* start Task inputs *

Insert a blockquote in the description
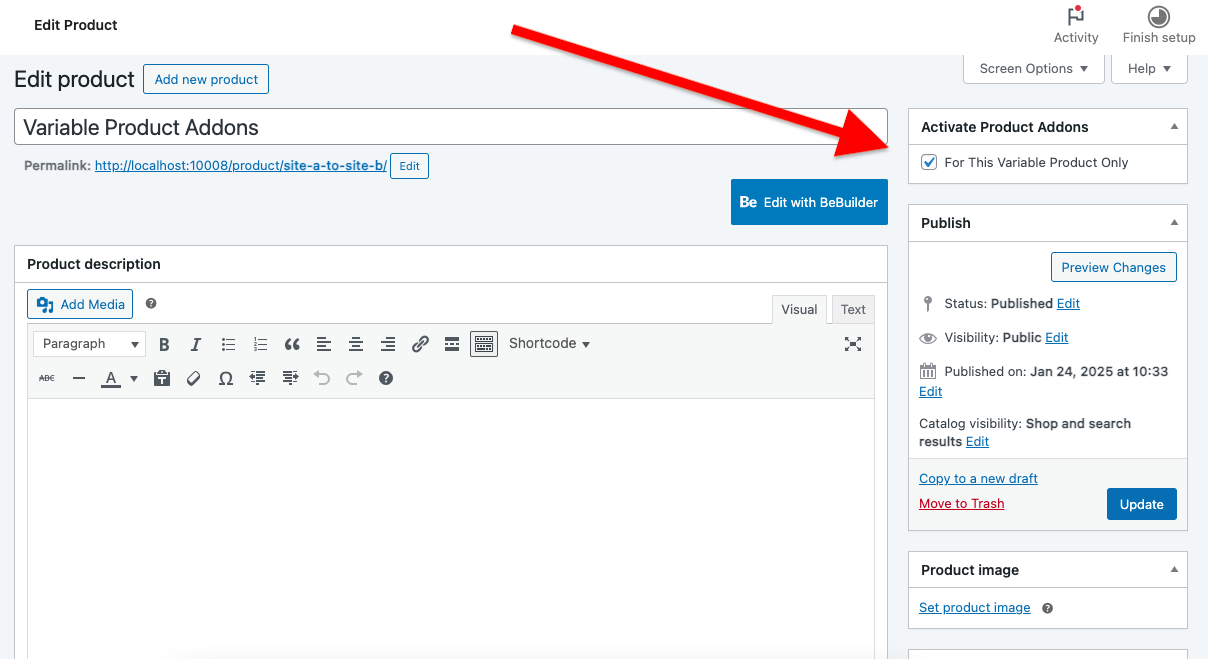Viewport: 1208px width, 659px height. pos(292,344)
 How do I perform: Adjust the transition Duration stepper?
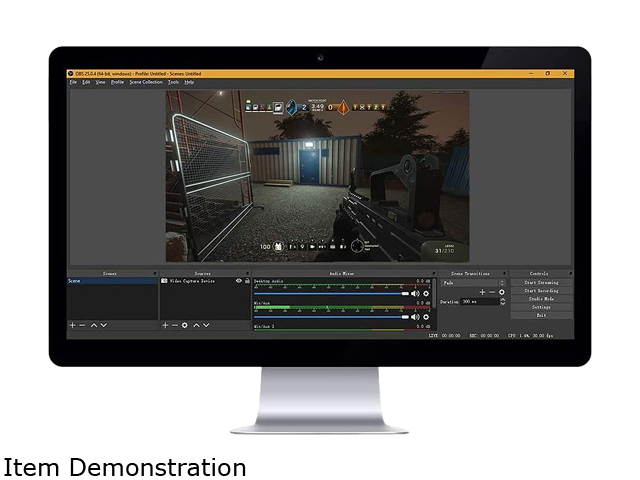coord(501,300)
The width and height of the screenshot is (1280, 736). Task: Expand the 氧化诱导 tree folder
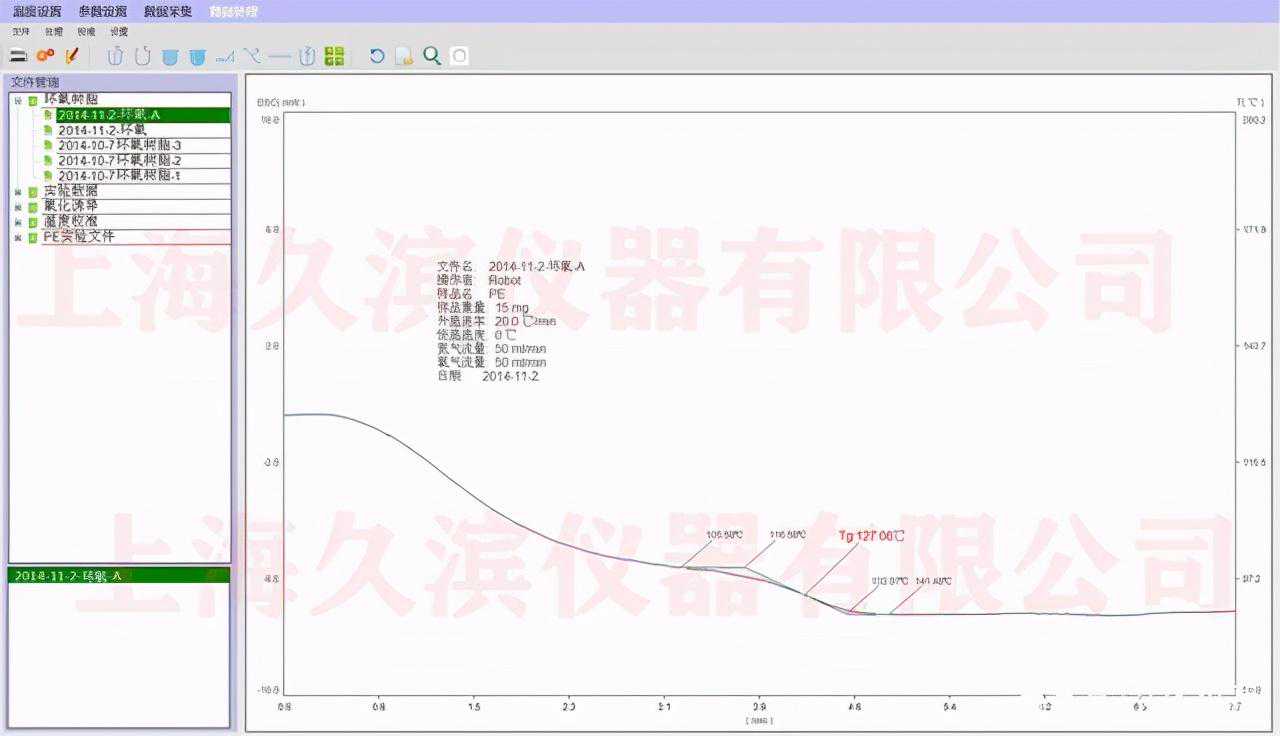coord(17,207)
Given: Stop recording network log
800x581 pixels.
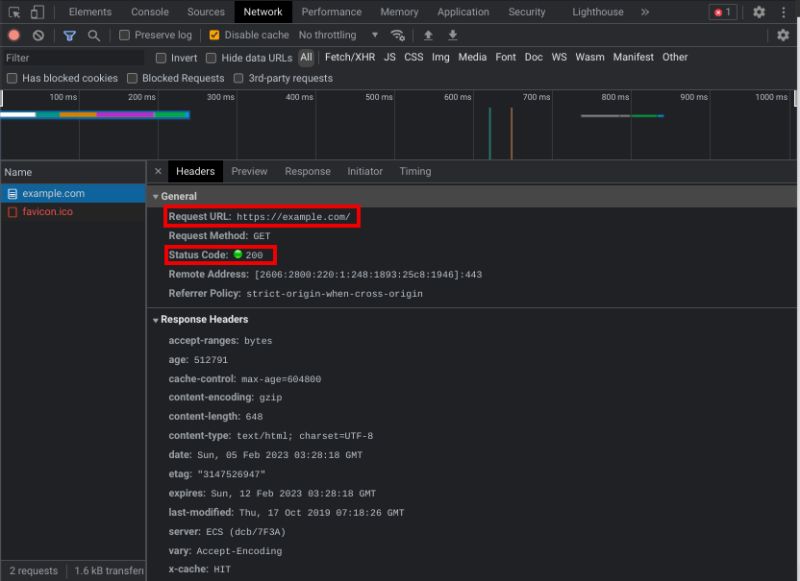Looking at the screenshot, I should (12, 35).
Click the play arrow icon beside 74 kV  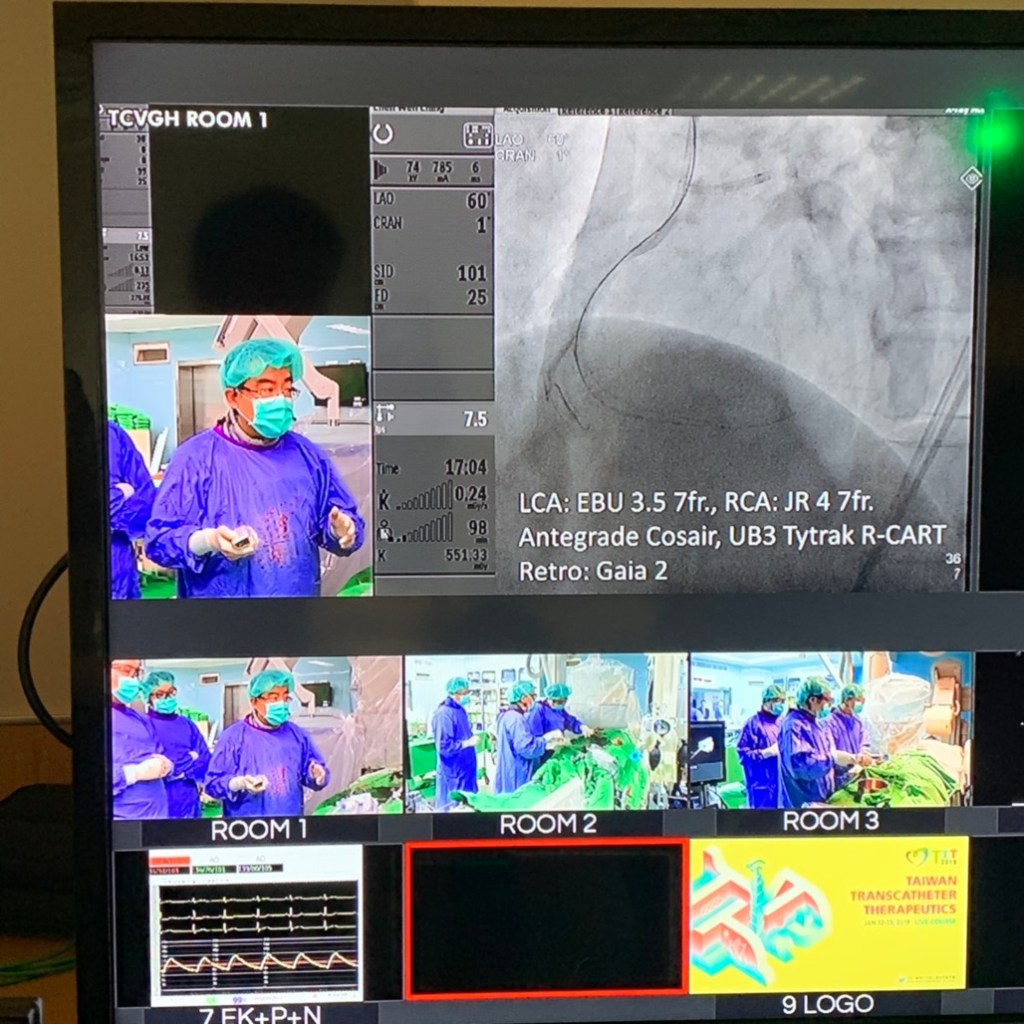381,170
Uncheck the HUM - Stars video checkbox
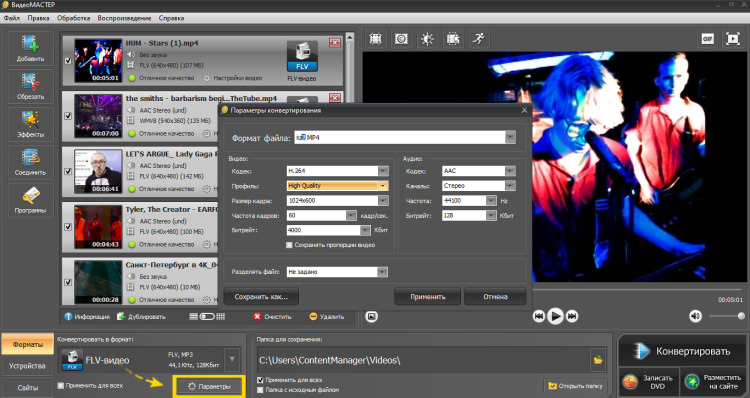Viewport: 750px width, 398px height. [68, 61]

* end Task inputs *

§ **Given instruction**: Reproduce the listing above word for word, beginning with its first line and continuing through the line that contains "coord(17,207)". Omit the pictures from your copy.

§ **Exercise response**:
Insert a blockquote in the description
Viewport: 1208px width, 659px height. pos(292,344)
 How do I perform: Adjust the transition Duration stepper?
coord(501,300)
The width and height of the screenshot is (1280, 736). Task: Expand the 氧化诱导 tree folder
coord(17,207)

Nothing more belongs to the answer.